A previous randomized phase 2 study of hepatocellular carcinoma revealed that the c‐Met inhibitor tivantinib as second‐line treatment significantly prolonged progression‐free survival in a subpopulation whose tumor samples highly expressed c‐Met (MET‐high). Accordingly, this phase 3 study was conducted to evaluate the efficacy of tivantinib as a second‐line treatment for Japanese patients with MET‐high hepatocellular carcinoma. This randomized, double‐blind, placebo‐controlled study was conducted at 60 centers in Japan.
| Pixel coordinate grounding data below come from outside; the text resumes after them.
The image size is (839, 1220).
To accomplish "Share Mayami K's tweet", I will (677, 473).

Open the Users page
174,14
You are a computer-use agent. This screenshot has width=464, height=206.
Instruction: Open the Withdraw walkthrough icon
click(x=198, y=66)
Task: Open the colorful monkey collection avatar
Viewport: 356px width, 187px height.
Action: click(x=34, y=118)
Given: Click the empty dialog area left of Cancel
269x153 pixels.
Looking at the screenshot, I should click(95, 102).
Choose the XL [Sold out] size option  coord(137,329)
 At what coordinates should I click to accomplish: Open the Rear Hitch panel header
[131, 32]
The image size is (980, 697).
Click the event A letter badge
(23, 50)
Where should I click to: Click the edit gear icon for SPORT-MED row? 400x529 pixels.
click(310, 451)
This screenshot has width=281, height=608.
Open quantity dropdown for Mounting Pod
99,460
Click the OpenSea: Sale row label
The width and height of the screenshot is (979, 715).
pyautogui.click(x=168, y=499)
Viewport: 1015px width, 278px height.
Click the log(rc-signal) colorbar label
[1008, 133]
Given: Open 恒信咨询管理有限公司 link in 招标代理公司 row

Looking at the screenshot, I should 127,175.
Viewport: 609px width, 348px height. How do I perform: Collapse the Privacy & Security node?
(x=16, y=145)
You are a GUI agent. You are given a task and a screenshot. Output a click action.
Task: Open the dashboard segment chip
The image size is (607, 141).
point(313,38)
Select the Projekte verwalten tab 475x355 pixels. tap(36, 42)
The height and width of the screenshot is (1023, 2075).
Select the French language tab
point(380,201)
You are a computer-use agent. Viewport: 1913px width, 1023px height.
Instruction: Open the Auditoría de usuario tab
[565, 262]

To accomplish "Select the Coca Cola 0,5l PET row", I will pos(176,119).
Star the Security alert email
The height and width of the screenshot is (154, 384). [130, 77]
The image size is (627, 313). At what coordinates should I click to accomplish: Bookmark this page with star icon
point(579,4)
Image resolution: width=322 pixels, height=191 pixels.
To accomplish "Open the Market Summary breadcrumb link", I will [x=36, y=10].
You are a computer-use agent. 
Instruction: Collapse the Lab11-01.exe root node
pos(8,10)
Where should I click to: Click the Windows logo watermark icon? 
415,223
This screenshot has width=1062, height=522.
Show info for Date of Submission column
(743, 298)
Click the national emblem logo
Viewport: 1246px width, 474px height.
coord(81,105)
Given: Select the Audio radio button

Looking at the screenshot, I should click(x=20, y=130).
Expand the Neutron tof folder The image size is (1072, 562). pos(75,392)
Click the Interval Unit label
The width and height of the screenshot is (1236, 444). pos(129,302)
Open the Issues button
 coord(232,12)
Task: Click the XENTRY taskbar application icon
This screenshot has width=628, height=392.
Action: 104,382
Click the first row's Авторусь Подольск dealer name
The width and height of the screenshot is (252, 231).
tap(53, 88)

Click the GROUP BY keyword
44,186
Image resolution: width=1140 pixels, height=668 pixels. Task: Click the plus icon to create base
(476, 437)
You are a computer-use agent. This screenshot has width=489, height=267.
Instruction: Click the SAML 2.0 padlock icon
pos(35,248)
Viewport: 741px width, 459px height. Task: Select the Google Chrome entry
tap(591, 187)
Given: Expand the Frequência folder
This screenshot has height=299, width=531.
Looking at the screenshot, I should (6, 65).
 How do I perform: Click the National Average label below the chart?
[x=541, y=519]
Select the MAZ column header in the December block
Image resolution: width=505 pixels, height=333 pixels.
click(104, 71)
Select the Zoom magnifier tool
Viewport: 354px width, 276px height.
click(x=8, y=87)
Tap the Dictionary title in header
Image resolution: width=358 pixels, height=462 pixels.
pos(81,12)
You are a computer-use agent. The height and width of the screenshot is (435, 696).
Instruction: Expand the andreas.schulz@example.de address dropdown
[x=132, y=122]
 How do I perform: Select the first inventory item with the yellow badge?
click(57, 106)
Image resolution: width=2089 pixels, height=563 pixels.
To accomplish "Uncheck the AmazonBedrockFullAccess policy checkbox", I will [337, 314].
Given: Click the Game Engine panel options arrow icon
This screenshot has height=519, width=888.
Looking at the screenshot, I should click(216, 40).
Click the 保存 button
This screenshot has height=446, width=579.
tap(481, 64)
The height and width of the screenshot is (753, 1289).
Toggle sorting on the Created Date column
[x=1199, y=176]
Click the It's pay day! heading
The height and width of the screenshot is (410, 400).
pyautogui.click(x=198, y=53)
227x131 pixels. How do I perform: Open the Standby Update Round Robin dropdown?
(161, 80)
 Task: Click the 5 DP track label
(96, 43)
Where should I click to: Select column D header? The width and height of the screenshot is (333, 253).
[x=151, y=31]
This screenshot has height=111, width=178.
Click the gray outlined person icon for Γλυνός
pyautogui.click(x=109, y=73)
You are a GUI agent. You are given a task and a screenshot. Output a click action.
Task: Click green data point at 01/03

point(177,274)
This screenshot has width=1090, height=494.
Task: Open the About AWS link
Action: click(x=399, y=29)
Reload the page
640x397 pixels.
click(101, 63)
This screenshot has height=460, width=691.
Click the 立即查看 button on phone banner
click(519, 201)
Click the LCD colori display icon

Hepatocellular carcinoma patients with one prior sorafenib treatment and those with MET‐high tumor samples were eligible for inclusion. Registered patients were randomly assigned to either the tivantinib or placebo group at a 2:1 ratio and were treated with twice‐a‐day oral tivantinib (120 mg bid) or placebo until the discontinuation criteria were met. The primary endpoint was progression‐free survival while the secondary endpoints included overall survival and safety. Between January 2014 and June 2016, 386 patients provided consent, and 195 patients were randomized to the tivantinib (n = 134) or placebo (n = 61) group. Median progression‐free survival was 2.8 (95% confidence interval: 2.7‐2.9) and 2.3 (1.5‐2.8) mo in the tivantinib and placebo groups, respectively (hazard ratio = 0.74, 95% confidence interval: 0.52‐1.04, P = .082). Median overall survival was 10.3 (95% confidence interval: 8.1‐11.6) and 8.5 (6.2‐11.4) mo in the tivantinib and placebo group, respectively (hazard ratio = 0.82, 95% confidence interval: 0.58‐1.15). The most common tivantinib‐related grade ≥3 adverse events were neutropenia (31.6%), leukocytopenia (24.8%), and anemia (12.0%). This study did not confirm the significant efficacy of tivantinib as a second‐line treatment for Japanese patients with MET‐high hepatocellular carcinoma. (NCT02029157).